Nos dois primeiros séculos coloniais, as povoações de europeus e seus descendentes eram escassas no Brasil; a maioria delas tinha poucos moradores. É que uma parte considerável da população vivia no campo, não nas vilas e cidades, de modo que as famílias de senhores de engenho e de cultivadores de cana-de-açúcar e tabaco, por exemplo, apenas saíam das fazendas nas datas importantes, como era o caso das celebrações religiosas, em que as povoações sonolentas se viam, de uma hora para outra, repletas de habitantes temporários, que chegavam com o rangido dos carros de bois, de carroças ou com o pateado de cavalos e mulas. O comércio ganhava algum impulso e as casas, que em dias comuns permaneciam fechadas, se enchiam de movimento, em particular nas vastas cozinhas repletas de escravas que, vindo com os senhores, tinham de preparar comida para tantas bocas. 
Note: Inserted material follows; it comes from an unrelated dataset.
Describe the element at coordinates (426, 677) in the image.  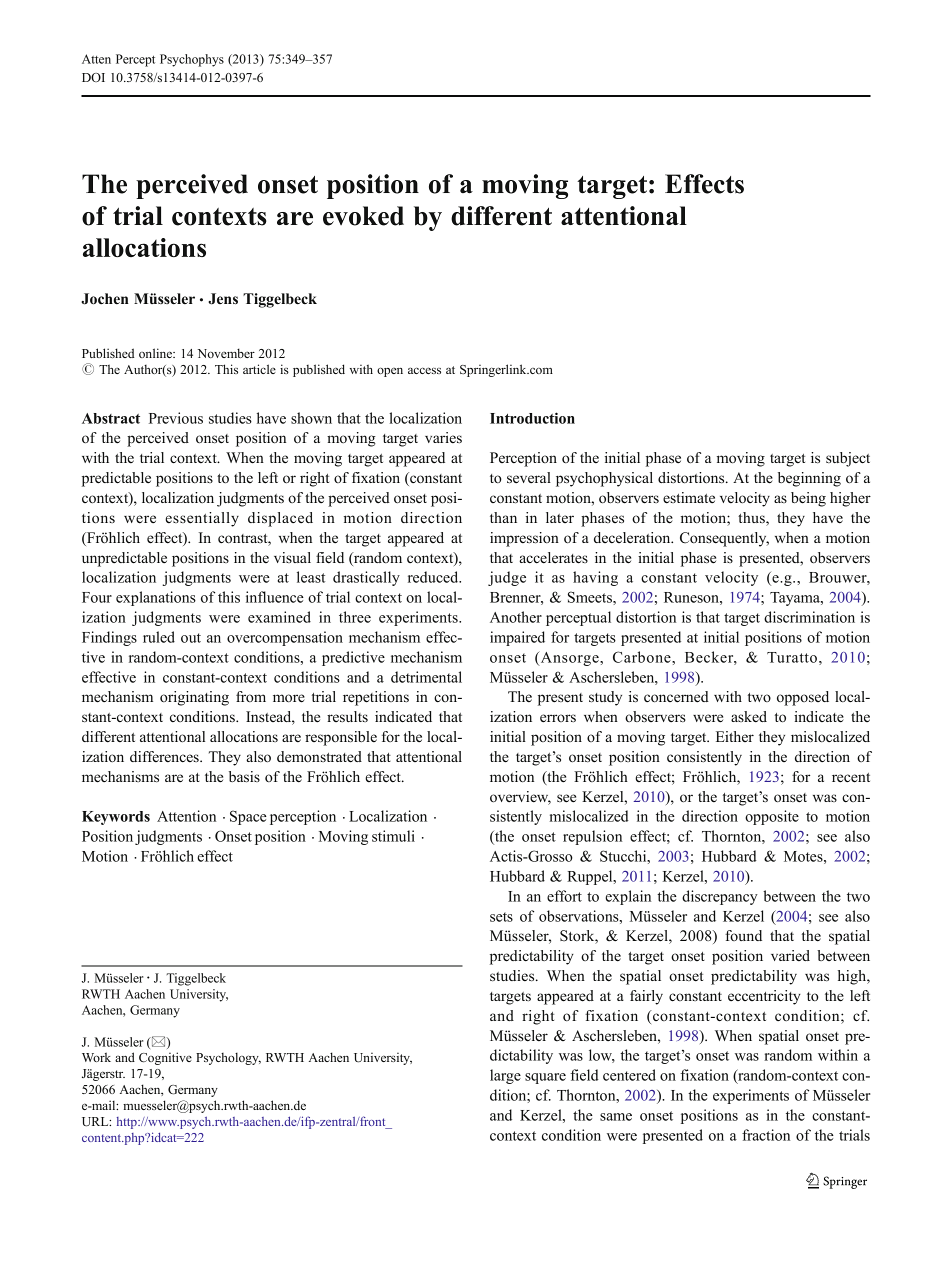
I see `detrimental` at that location.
A agitação, porém, era efêmera. Acabava tão logo a festa também chegava ao fim. Então, o movimento acontecia em sentido contrário, à medida que as famílias voltavam às fazendas. Com exceção das povoações maiores, as demais ficavam por conta do padre e de uns poucos comerciantes. Até a festa seguinte.
Os ritos quaresmais traziam gente às povoações por um tempo relativamente longo. Religiosos como eram, os membros da elite colonial não deixariam de aparecer nas igrejas, e as ruas e vielas ressoavam com rezas e cânticos piedosos. Ir às procissões era obrigação a que ninguém faltaria, a não ser em casos extremos. O padre André de Barros, da Companhia de Jesus, que escreveu uma biografia do também jesuíta Antônio Vieira, relatou, de passagem, o costume da vinda de famílias de fazendeiros à cidade para as celebrações da Quaresma. "[...] os concursos eram grandes", disse ele, "por se recolherem à cidade no tempo da Quaresma as famílias, que em suas lavouras e roças vivem fora dela [...]" (*). 
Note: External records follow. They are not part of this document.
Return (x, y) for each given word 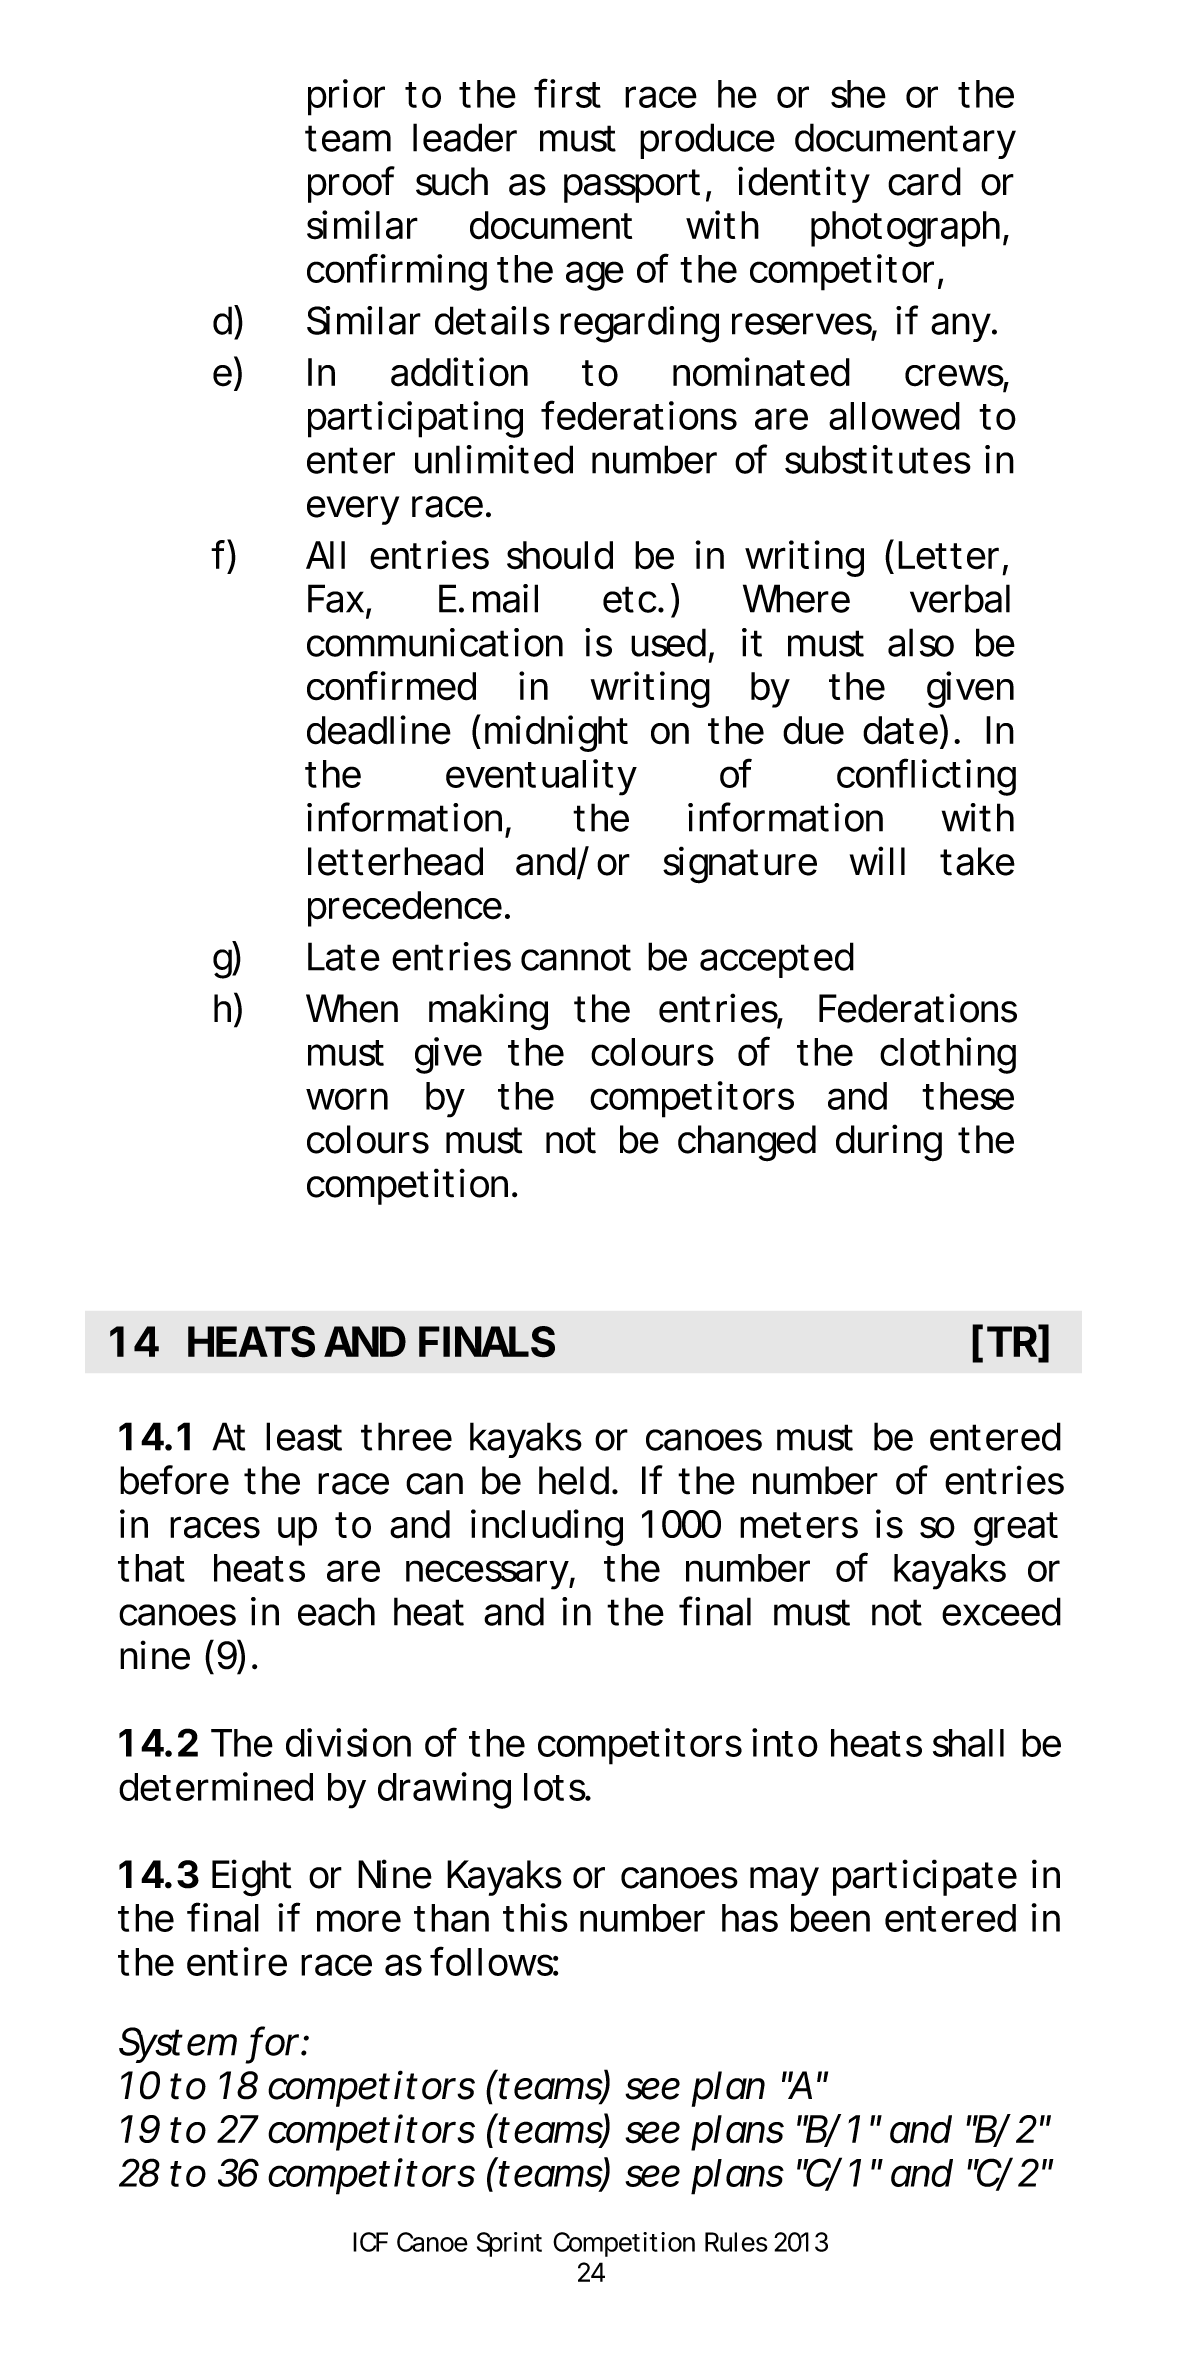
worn (347, 1099)
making (488, 1012)
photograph (905, 229)
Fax (336, 598)
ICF (370, 2242)
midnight (556, 733)
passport (632, 186)
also (921, 642)
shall (968, 1743)
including (547, 1527)
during (889, 1143)
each (336, 1611)
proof (351, 184)
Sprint (509, 2244)
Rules (736, 2242)
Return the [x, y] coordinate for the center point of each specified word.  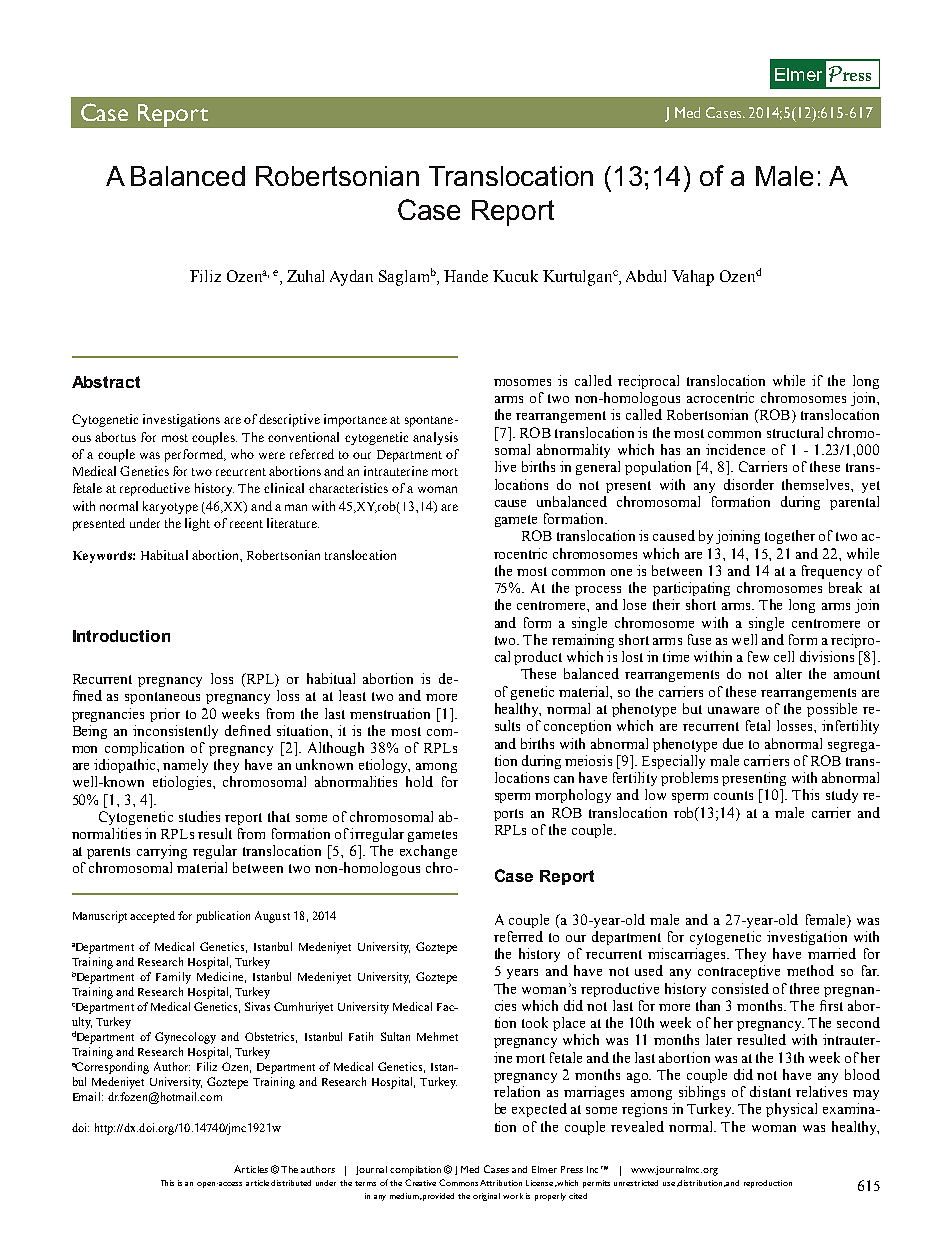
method [810, 970]
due [733, 743]
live [505, 466]
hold [419, 781]
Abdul [646, 276]
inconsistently [175, 732]
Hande [466, 276]
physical [791, 1110]
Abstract [106, 382]
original [486, 1197]
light [197, 524]
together [790, 537]
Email [88, 1096]
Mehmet [437, 1036]
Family [173, 978]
Interessante costume, esse: nas fazendas, os escravos, fossem eles indígenas ou de origem africana, eram forçados a trabalho extenuante, que para alguns significava a morte, enquanto seus senhores iam à vila ou cidade próxima e, com ares de penitentes, lotavam igrejas e capelas, rezavam devotamente e se imaginavam com um pé no céu. 

(*) BARROS, André de S. J. Vida do Apostólico Padre Antônio Vieira da Companhia de Jesus, Livro II.. Lisboa: Officina Sylviana, 1746, p. 129.